Exposure to Systemic Hypoxia After Renal Ischemia Reperfusion Injury (IRI) Promotes Kidney Repair

Session Information

  • AKI: Mechanisms - III
    November 04, 2023 | Location: Exhibit Hall, Pennsylvania Convention Center
    Abstract Time: 10:00 AM - 12:00 PM

Category: Acute Kidney Injury

  • 103 AKI: Mechanisms


  • O'Sullivan, James, Northwestern University Feinberg School of Medicine, Chicago, Illinois, United States
  • Tiwari, Ratnakar, Northwestern University Feinberg School of Medicine, Chicago, Illinois, United States
  • Borkowski, Gabriella, Northwestern University Feinberg School of Medicine, Chicago, Illinois, United States
  • Kapitsinou, Pinelopi P., Northwestern University Feinberg School of Medicine, Chicago, Illinois, United States

We and others have shown that activation of hypoxic signaling prior to renal ischemia reperfusion injury (IRI) exerts renoprotective effects. However, it is unclear whether induction of hypoxia (Hx) after injury regulates kidney recovery. Here, we investigated how exposure to systemic hypoxia regulates post-IRI kidney repair.


Male C57/BL6 mice were subjected to uIRI via clamping for 25 minutes. 6-hrs post-injury, groups were placed in hypoxia chamber at 8% O2 for 24 or 72 hrs, while control groups remained in normoxia (Nx). Mice were then sacrificed and kidneys collected for bulk RNA-Seq, metabolomic analysis and histology, while serum was collected for metabolomic analysis.


After exposure to 72 hrs of Hx or Nx following IRI, the Hx group was found to have significantly lower injury via kidney injury scoring on H&E stained tissue sections (3.3±0.5 Nx vs 2.2±0.4 Hx, P=0.02, n=4 Nx, n=4 Hx) and Kim1 gene expression (2.5 fold suppression compared to Nx, P=0.0002, n=4 Nx, n=4 Hx).
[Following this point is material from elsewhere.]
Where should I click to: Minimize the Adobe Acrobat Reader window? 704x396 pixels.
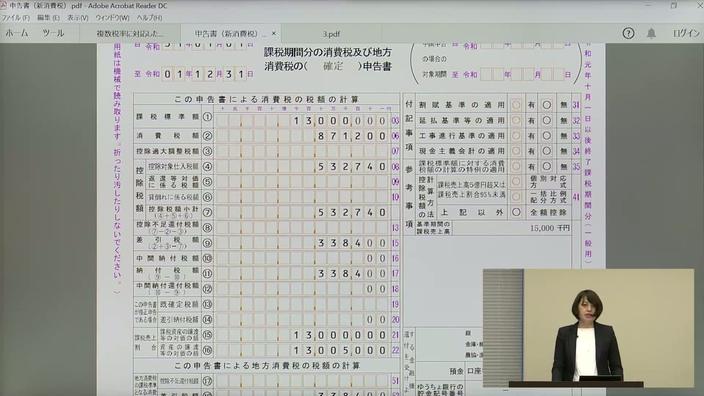pyautogui.click(x=648, y=5)
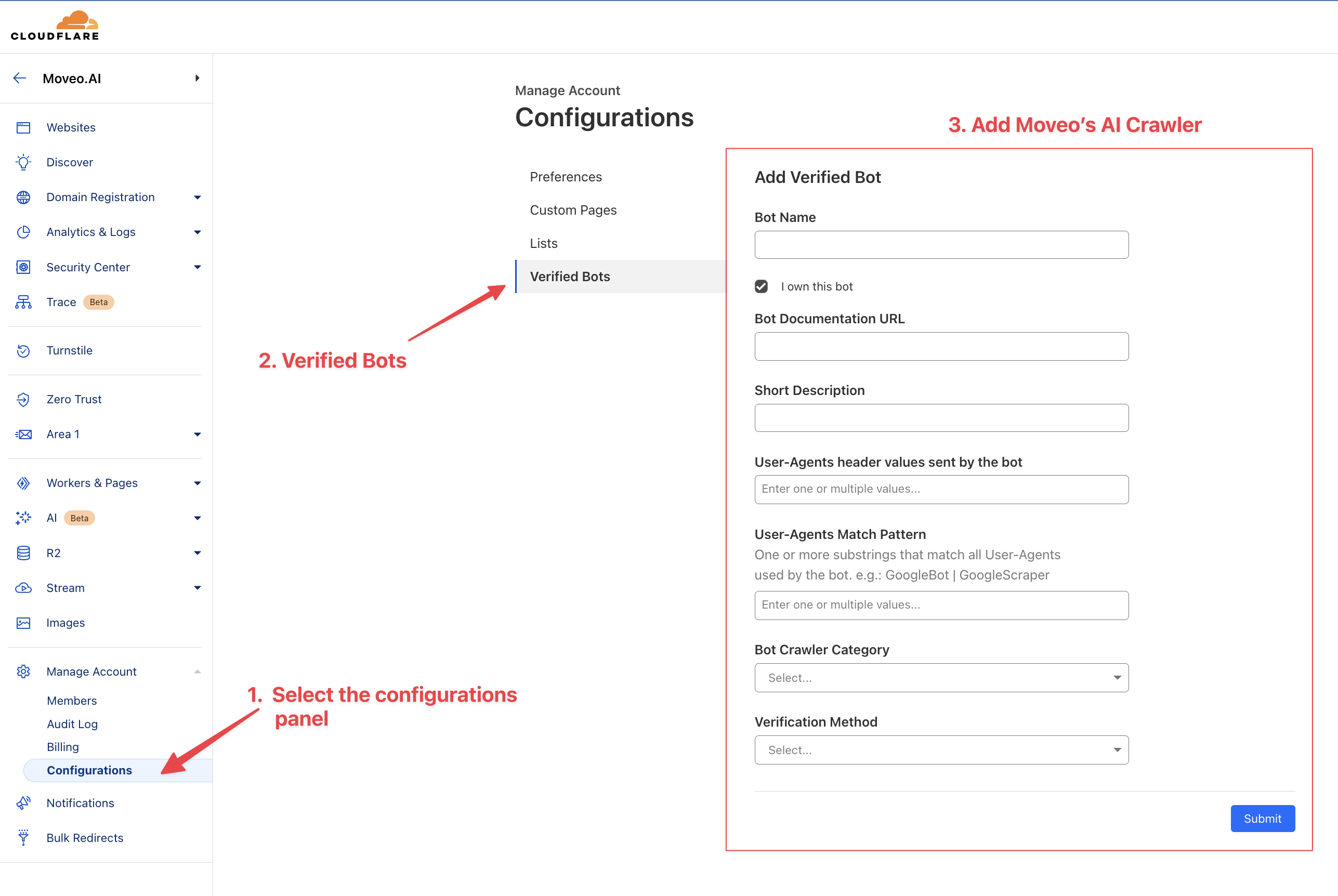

Hypoxia exposure for 24 hours did not significantly reduce kidney injury scores, but did reduce Kim1 expression (P=0.03). KEGG/GO pathway analysis of RNA-Seq data at 72 hours revealed a prominent inflammatory signature in the downregulated genes, such as cytokine-cytokine receptor interaction, TNF and NF-κB pathways (KEGG), as well as immune response, inflammation response and cytokine production (GO), indicating hypoxia exposure attenuated post-ischemic renal inflammation. On the other hand, pathway analysis of upregulated genes showed significant enrichment for metabolic pathways such as tryptophan metabolism, PPAR signaling, glutathione metabolism, fatty acid degradation and retinol metabolism. Furthermore, quantitative assessment of kidney and serum metabolite profile using a comprehensive LC-MS metabolite panel, as well as a targeted LC-MS assay for tryptophan related metabolites were carried out. Here, we found significant increases in tryptophan pathway metabolites in kidney tissue and serum, such as kynurenine, xanthurenic acid, 3-hydroxy-anthranilic acid and NAD+.


In summary, exposure to hypoxia in the context of established ischemic injury promotes early reparative processes. Among the altered metabolic pathways, changes in tryptophan metabolism may contribute to the mechanisms by which hypoxia promotes adaptive repair.